**DIRECTIONS FOR THIS TASK**:
Begin with the first line of the listing and quote every line through the one containing "Visit Reglas del"; give only those lines.
☆ ☆ ☆ ☆
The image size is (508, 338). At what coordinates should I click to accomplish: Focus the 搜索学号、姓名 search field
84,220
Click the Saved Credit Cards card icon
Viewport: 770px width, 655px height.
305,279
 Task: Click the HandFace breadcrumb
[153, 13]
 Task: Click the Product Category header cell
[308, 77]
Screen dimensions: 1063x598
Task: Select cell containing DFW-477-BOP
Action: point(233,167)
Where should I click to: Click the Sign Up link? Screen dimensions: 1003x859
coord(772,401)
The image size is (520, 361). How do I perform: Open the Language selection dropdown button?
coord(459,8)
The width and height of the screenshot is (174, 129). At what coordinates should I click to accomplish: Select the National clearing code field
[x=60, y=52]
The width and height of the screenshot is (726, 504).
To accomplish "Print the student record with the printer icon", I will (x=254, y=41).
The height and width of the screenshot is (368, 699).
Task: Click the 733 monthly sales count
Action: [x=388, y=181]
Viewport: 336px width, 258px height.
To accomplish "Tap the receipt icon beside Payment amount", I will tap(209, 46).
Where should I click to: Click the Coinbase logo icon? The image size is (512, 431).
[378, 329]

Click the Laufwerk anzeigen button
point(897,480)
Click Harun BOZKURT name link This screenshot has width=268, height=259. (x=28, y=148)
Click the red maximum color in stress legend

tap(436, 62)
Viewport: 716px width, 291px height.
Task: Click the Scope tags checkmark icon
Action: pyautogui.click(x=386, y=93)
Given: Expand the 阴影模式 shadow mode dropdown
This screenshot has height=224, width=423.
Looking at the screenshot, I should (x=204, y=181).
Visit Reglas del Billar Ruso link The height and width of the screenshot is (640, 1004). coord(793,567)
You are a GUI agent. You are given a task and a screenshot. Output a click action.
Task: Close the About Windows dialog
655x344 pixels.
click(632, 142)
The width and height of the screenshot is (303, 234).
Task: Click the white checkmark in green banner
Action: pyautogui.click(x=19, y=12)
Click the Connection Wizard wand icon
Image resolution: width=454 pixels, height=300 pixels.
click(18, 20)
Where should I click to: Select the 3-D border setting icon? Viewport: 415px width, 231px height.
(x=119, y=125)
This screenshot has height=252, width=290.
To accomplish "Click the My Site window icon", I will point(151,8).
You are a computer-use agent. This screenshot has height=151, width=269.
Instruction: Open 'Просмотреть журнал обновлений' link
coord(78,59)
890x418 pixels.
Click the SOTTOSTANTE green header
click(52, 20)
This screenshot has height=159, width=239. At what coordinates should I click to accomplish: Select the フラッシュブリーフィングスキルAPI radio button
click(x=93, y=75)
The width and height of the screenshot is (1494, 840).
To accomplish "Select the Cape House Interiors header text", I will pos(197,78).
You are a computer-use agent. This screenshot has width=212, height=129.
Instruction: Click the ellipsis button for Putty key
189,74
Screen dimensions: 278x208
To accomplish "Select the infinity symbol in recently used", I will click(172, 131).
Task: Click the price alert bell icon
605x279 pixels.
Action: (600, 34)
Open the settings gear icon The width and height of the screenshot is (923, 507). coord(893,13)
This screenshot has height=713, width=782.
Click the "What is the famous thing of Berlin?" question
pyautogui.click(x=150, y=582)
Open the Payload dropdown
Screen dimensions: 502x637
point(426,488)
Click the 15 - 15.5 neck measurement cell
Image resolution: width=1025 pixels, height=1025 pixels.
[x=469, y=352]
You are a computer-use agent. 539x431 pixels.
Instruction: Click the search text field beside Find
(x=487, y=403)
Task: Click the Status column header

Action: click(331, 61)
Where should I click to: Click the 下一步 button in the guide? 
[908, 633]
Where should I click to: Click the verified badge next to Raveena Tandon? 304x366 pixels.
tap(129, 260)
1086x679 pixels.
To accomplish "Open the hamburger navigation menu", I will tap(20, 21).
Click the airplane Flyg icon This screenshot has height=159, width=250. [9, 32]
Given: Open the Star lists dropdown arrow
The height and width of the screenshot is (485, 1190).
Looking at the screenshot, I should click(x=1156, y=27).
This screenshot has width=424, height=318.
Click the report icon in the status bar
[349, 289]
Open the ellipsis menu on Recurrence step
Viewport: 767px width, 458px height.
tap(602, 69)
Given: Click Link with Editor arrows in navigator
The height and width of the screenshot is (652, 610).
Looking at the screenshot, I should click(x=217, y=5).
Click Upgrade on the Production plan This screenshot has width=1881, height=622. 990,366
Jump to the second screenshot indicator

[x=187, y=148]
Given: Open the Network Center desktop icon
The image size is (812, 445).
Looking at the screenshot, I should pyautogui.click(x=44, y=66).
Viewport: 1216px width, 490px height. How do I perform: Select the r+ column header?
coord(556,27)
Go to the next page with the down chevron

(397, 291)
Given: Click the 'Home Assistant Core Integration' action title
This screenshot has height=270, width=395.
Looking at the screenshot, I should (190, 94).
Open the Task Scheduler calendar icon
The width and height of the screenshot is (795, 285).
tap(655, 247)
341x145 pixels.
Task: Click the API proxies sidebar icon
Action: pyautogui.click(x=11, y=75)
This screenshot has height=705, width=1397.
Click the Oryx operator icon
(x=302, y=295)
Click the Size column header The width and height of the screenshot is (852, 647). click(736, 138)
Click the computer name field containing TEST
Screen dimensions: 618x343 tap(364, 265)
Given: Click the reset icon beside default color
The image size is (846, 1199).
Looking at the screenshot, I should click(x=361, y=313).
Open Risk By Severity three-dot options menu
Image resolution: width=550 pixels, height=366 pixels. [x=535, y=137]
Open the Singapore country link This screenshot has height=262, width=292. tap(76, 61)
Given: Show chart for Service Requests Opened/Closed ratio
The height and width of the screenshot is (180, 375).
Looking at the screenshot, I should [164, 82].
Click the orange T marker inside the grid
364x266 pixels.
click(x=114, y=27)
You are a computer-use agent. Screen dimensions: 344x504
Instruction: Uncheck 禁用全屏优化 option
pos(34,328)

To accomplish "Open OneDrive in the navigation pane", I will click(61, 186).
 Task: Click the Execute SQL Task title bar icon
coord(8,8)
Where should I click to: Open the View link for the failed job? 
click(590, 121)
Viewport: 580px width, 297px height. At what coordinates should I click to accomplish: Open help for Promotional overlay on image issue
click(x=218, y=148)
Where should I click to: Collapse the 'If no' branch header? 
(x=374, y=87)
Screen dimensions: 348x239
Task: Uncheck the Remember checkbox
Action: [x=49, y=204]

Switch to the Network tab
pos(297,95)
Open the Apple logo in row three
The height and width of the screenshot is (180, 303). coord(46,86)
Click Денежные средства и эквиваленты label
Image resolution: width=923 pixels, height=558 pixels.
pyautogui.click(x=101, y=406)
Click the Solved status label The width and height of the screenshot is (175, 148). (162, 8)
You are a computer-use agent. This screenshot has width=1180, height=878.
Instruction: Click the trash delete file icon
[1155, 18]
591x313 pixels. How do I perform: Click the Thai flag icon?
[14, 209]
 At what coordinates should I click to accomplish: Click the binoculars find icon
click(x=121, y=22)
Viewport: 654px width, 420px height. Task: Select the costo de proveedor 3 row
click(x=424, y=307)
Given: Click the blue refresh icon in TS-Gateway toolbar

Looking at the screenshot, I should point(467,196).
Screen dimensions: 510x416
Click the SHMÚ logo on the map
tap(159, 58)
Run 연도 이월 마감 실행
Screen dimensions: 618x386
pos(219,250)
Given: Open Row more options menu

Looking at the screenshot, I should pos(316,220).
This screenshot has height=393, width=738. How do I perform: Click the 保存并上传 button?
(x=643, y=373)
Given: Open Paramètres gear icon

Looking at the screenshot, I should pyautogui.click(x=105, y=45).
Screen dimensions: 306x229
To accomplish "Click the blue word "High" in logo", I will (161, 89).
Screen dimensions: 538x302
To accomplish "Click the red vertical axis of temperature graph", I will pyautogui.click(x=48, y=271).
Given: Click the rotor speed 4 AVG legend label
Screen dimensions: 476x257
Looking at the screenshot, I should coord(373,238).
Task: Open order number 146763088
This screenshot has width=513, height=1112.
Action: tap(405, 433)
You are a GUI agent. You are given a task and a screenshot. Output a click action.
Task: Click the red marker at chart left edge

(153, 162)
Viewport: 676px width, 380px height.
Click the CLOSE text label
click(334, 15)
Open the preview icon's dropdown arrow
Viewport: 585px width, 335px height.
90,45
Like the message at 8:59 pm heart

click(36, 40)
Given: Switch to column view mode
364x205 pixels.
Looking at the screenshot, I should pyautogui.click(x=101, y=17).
☆ ☆ ☆ ☆
**WRITTEN RESPONSE**:
The image size is (508, 338). At what coordinates should I click to accomplish: Focus the 搜索学号、姓名 search field
84,220
Click the Saved Credit Cards card icon
Viewport: 770px width, 655px height.
305,279
 Task: Click the HandFace breadcrumb
[153, 13]
 Task: Click the Product Category header cell
[308, 77]
Screen dimensions: 1063x598
Task: Select cell containing DFW-477-BOP
Action: point(233,167)
Where should I click to: Click the Sign Up link? Screen dimensions: 1003x859
coord(772,401)
The image size is (520, 361). How do I perform: Open the Language selection dropdown button?
coord(459,8)
The width and height of the screenshot is (174, 129). At what coordinates should I click to accomplish: Select the National clearing code field
[x=60, y=52]
The width and height of the screenshot is (726, 504).
To accomplish "Print the student record with the printer icon", I will (x=254, y=41).
The height and width of the screenshot is (368, 699).
Task: Click the 733 monthly sales count
Action: [x=388, y=181]
Viewport: 336px width, 258px height.
To accomplish "Tap the receipt icon beside Payment amount", I will tap(209, 46).
Where should I click to: Click the Coinbase logo icon? The image size is (512, 431).
[378, 329]

Click the Laufwerk anzeigen button
point(897,480)
Click Harun BOZKURT name link This screenshot has width=268, height=259. (x=28, y=148)
Click the red maximum color in stress legend

tap(436, 62)
Viewport: 716px width, 291px height.
Task: Click the Scope tags checkmark icon
Action: pyautogui.click(x=386, y=93)
Given: Expand the 阴影模式 shadow mode dropdown
This screenshot has height=224, width=423.
Looking at the screenshot, I should (x=204, y=181).
Visit Reglas del Billar Ruso link The height and width of the screenshot is (640, 1004). coord(793,567)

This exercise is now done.